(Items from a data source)
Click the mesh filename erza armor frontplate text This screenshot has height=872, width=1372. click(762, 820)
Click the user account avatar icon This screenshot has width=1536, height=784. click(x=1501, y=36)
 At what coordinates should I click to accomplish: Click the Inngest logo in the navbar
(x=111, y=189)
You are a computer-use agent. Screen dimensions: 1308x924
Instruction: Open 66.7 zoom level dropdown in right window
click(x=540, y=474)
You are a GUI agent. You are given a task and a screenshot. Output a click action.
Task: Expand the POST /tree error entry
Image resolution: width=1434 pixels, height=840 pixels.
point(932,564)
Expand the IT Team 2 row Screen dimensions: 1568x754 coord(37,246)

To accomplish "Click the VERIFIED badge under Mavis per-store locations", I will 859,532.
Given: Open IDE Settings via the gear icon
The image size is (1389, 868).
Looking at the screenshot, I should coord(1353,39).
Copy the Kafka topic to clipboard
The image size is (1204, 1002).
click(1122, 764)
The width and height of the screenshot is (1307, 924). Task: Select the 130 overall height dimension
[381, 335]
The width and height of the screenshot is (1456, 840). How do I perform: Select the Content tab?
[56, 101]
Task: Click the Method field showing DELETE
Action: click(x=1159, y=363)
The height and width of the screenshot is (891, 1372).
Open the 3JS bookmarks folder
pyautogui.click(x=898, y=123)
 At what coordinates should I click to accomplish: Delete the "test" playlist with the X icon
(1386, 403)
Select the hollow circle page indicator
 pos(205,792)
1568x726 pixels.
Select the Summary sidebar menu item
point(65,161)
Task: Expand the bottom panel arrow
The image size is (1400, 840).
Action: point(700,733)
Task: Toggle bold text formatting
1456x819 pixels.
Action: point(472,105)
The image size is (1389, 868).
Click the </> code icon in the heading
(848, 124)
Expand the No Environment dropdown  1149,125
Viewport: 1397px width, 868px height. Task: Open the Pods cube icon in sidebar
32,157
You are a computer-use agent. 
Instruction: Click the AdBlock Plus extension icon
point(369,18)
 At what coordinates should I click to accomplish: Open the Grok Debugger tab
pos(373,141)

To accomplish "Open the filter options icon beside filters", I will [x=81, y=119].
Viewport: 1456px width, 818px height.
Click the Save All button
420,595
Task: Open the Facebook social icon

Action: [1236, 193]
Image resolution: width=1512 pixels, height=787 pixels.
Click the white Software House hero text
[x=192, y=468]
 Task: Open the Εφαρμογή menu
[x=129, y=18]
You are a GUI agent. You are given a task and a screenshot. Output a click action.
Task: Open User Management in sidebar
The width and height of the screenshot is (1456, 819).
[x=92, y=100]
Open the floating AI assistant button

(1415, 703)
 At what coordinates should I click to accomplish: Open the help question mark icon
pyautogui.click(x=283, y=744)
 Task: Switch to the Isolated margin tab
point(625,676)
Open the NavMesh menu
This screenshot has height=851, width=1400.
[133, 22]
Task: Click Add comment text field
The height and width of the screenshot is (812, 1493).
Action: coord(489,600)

■ EXERCISE AIM: Would you write out all of the data exactly as given?

■ REPLY:
Click the mesh filename erza armor frontplate text This screenshot has height=872, width=1372. click(762, 820)
Click the user account avatar icon This screenshot has width=1536, height=784. click(x=1501, y=36)
 At what coordinates should I click to accomplish: Click the Inngest logo in the navbar
(x=111, y=189)
You are a computer-use agent. Screen dimensions: 1308x924
Instruction: Open 66.7 zoom level dropdown in right window
click(x=540, y=474)
You are a GUI agent. You are given a task and a screenshot. Output a click action.
Task: Expand the POST /tree error entry
Image resolution: width=1434 pixels, height=840 pixels.
point(932,564)
Expand the IT Team 2 row Screen dimensions: 1568x754 coord(37,246)

To accomplish "Click the VERIFIED badge under Mavis per-store locations", I will 859,532.
Given: Open IDE Settings via the gear icon
The image size is (1389, 868).
Looking at the screenshot, I should coord(1353,39).
Copy the Kafka topic to clipboard
The image size is (1204, 1002).
click(1122, 764)
The width and height of the screenshot is (1307, 924). Task: Select the 130 overall height dimension
[381, 335]
The width and height of the screenshot is (1456, 840). How do I perform: Select the Content tab?
[56, 101]
Task: Click the Method field showing DELETE
Action: click(x=1159, y=363)
The height and width of the screenshot is (891, 1372).
Open the 3JS bookmarks folder
pyautogui.click(x=898, y=123)
 At what coordinates should I click to accomplish: Delete the "test" playlist with the X icon
(1386, 403)
Select the hollow circle page indicator
 pos(205,792)
1568x726 pixels.
Select the Summary sidebar menu item
point(65,161)
Task: Expand the bottom panel arrow
The image size is (1400, 840).
Action: point(700,733)
Task: Toggle bold text formatting
1456x819 pixels.
Action: point(472,105)
The image size is (1389, 868).
Click the </> code icon in the heading
(848, 124)
Expand the No Environment dropdown  1149,125
Viewport: 1397px width, 868px height. Task: Open the Pods cube icon in sidebar
32,157
You are a computer-use agent. 
Instruction: Click the AdBlock Plus extension icon
point(369,18)
 At what coordinates should I click to accomplish: Open the Grok Debugger tab
pos(373,141)

To accomplish "Open the filter options icon beside filters", I will [x=81, y=119].
Viewport: 1456px width, 818px height.
Click the Save All button
420,595
Task: Open the Facebook social icon

Action: [1236, 193]
Image resolution: width=1512 pixels, height=787 pixels.
Click the white Software House hero text
[x=192, y=468]
 Task: Open the Εφαρμογή menu
[x=129, y=18]
You are a GUI agent. You are given a task and a screenshot. Output a click action.
Task: Open User Management in sidebar
The width and height of the screenshot is (1456, 819).
[x=92, y=100]
Open the floating AI assistant button

(1415, 703)
 At what coordinates should I click to accomplish: Open the help question mark icon
pyautogui.click(x=283, y=744)
 Task: Switch to the Isolated margin tab
point(625,676)
Open the NavMesh menu
This screenshot has height=851, width=1400.
[133, 22]
Task: Click Add comment text field
The height and width of the screenshot is (812, 1493).
Action: coord(489,600)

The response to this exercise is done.